Mix-Key: graph mixup with key structures for molecular property prediction.

机构信息

Institute of Cyberspace Security, College of Information Engineering, Zhejiang University of Technology, 310023, Hangzhou, China.

Binjiang Institute of Artificial Intelligence, Zhejiang University of Technology, 310056, Hangzhou, China.

出版信息

Brief Bioinform. 2024 Mar 27;25(3). doi: 10.1093/bib/bbae165.

Abstract

Molecular property prediction faces the challenge of limited labeled data as it necessitates a series of specialized experiments to annotate target molecules. Data augmentation techniques can effectively address the issue of data scarcity. In recent years, Mixup has achieved significant success in traditional domains such as image processing. However, its application in molecular property prediction is relatively limited due to the irregular, non-Euclidean nature of graphs and the fact that minor variations in molecular structures can lead to alterations in their properties. To address these challenges, we propose a novel data augmentation method called Mix-Key tailored for molecular property prediction.
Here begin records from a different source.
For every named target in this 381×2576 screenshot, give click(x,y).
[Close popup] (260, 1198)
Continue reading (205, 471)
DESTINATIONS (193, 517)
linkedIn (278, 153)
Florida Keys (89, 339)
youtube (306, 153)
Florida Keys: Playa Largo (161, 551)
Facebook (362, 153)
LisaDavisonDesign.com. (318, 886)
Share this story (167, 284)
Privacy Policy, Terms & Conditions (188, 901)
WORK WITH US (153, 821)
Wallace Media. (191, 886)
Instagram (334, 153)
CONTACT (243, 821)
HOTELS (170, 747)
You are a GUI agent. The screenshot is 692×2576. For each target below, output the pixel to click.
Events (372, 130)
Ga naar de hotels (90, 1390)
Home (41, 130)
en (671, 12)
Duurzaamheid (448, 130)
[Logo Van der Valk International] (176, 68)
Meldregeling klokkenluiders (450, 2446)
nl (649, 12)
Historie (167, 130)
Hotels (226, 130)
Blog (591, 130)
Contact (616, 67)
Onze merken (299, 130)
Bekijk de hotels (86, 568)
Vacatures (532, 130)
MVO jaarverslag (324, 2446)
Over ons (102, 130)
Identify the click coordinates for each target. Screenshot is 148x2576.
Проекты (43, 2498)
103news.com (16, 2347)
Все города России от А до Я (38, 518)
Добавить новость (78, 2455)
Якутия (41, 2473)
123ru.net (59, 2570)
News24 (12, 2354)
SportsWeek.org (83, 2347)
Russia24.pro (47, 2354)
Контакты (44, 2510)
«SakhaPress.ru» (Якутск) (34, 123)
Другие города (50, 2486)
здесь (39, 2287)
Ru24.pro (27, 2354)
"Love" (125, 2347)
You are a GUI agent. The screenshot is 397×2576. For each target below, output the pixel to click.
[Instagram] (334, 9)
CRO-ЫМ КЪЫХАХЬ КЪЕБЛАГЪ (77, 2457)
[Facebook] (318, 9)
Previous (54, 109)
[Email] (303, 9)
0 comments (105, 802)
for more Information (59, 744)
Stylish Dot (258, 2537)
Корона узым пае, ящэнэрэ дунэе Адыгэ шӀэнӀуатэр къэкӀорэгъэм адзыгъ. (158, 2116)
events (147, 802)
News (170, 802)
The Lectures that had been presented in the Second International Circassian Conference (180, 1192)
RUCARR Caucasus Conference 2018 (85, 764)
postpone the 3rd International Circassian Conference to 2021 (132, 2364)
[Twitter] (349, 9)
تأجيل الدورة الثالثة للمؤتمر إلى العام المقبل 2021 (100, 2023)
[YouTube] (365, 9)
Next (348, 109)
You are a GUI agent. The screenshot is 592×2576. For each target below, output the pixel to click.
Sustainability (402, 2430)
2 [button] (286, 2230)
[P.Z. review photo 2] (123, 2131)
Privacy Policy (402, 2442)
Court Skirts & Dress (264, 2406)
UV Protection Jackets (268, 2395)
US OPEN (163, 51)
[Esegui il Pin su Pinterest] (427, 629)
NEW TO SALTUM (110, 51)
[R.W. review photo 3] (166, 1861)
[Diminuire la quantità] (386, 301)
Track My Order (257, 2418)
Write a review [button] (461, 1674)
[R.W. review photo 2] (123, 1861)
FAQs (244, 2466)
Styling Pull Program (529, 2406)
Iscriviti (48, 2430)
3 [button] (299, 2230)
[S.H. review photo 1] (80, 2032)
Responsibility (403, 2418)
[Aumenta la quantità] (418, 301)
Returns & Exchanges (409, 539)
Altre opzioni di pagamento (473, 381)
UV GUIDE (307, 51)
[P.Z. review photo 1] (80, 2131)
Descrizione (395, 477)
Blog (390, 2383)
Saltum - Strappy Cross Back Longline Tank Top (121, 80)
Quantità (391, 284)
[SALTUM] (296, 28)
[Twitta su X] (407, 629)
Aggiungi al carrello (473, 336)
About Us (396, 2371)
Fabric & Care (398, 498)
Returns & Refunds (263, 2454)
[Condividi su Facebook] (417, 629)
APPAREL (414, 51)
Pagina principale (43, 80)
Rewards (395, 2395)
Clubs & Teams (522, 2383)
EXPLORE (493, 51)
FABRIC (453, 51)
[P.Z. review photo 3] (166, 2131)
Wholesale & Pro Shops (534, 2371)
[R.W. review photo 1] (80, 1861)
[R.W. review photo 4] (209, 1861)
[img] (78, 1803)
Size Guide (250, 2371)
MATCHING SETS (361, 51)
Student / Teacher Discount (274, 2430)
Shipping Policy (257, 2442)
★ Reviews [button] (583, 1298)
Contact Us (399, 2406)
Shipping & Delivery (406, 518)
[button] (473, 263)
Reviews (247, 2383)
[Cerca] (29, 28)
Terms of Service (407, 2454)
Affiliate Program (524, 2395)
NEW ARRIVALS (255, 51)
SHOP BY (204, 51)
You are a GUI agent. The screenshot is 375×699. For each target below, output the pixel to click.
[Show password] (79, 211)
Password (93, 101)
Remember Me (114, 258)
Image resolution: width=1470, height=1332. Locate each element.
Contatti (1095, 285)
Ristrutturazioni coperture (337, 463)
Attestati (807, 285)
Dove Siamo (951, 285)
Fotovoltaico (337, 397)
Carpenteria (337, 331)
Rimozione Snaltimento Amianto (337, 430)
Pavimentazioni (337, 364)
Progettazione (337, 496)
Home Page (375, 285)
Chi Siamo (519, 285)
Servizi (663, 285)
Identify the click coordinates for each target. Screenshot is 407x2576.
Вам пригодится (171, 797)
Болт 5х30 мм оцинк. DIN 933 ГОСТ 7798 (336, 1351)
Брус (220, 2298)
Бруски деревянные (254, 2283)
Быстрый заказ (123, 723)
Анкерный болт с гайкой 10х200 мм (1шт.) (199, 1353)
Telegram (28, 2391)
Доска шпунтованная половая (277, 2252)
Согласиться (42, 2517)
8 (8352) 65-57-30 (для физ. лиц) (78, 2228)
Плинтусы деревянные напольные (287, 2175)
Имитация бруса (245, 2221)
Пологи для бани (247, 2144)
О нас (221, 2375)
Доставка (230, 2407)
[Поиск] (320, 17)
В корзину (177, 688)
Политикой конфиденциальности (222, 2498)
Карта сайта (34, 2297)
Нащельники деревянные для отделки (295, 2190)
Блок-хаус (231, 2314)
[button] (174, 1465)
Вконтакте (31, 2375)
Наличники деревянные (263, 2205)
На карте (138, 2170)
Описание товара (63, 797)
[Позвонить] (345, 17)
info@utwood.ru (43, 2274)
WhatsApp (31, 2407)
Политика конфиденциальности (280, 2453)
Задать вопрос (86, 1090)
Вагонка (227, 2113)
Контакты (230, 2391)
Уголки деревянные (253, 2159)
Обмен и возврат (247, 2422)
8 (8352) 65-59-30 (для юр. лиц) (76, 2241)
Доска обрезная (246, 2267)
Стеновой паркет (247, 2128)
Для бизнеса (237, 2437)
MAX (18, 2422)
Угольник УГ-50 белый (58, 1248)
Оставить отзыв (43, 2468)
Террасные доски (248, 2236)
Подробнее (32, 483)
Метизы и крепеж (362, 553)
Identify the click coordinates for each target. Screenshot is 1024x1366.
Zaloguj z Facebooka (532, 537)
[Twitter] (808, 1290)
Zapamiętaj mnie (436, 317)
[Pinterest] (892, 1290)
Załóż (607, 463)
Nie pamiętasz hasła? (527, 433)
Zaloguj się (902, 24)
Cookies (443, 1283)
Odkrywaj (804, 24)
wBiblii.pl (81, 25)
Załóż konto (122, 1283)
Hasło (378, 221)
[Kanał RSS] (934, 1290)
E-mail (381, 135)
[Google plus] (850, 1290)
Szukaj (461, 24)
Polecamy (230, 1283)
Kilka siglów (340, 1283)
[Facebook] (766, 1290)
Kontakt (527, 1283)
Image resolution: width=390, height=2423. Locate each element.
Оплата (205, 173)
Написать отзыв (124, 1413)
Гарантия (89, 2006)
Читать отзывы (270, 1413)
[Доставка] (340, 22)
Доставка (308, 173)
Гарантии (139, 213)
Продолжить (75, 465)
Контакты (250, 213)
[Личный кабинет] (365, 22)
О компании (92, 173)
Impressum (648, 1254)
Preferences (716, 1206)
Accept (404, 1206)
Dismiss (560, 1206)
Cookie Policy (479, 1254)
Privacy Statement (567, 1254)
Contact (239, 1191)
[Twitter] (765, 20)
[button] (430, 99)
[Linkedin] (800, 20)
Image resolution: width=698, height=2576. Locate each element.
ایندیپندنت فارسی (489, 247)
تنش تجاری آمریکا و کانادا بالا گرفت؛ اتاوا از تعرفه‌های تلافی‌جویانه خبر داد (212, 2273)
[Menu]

Mix-Key aims to capture crucial features of molecular graphs, focusing separately on the molecular scaffolds and functional groups. By generating isomers that are relatively invariant to the scaffolds or functional groups, we effectively preserve the core information of molecules. Additionally, to capture interactive information between the scaffolds and functional groups while ensuring correlation between the original and augmented graphs, we introduce molecular fingerprint similarity and node similarity. Through these steps, Mix-Key determines the mixup ratio between the original graph and two isomers, thus generating more informative augmented molecular graphs. We extensively validate our approach on molecular datasets of different scales with several Graph Neural Network architectures. The results demonstrate that Mix-Key consistently outperforms other data augmentation methods in enhancing molecular property prediction on several datasets.

摘要

分子性质预测面临着标记数据有限的挑战,因为它需要一系列专门的实验来注释目标分子。数据增强技术可以有效地解决数据稀缺的问题。近年来,Mixup 在图像处理等传统领域取得了显著的成功。然而,由于图的不规则性和非欧几里得性质,以及分子结构的微小变化可能导致性质的改变,其在分子性质预测中的应用相对有限。为了解决这些挑战,我们提出了一种名为 Mix-Key 的新型数据增强方法,专门用于分子性质预测。Mix-Key 的目的是捕捉分子图的关键特征,分别关注分子支架和功能基团。通过生成对支架或功能基团相对不变的异构体,我们有效地保留了分子的核心信息。此外,为了在确保原始图和增强图之间相关性的同时捕捉支架和功能基团之间的交互信息,我们引入了分子指纹相似度和节点相似度。通过这些步骤,Mix-Key 确定了原始图和两个异构体之间的混合比例,从而生成了更具信息量的增强分子图。我们在具有不同规模的分子数据集和几种图神经网络架构上广泛验证了我们的方法。结果表明,Mix-Key 在增强几个数据集上的分子性质预测方面始终优于其他数据增强方法。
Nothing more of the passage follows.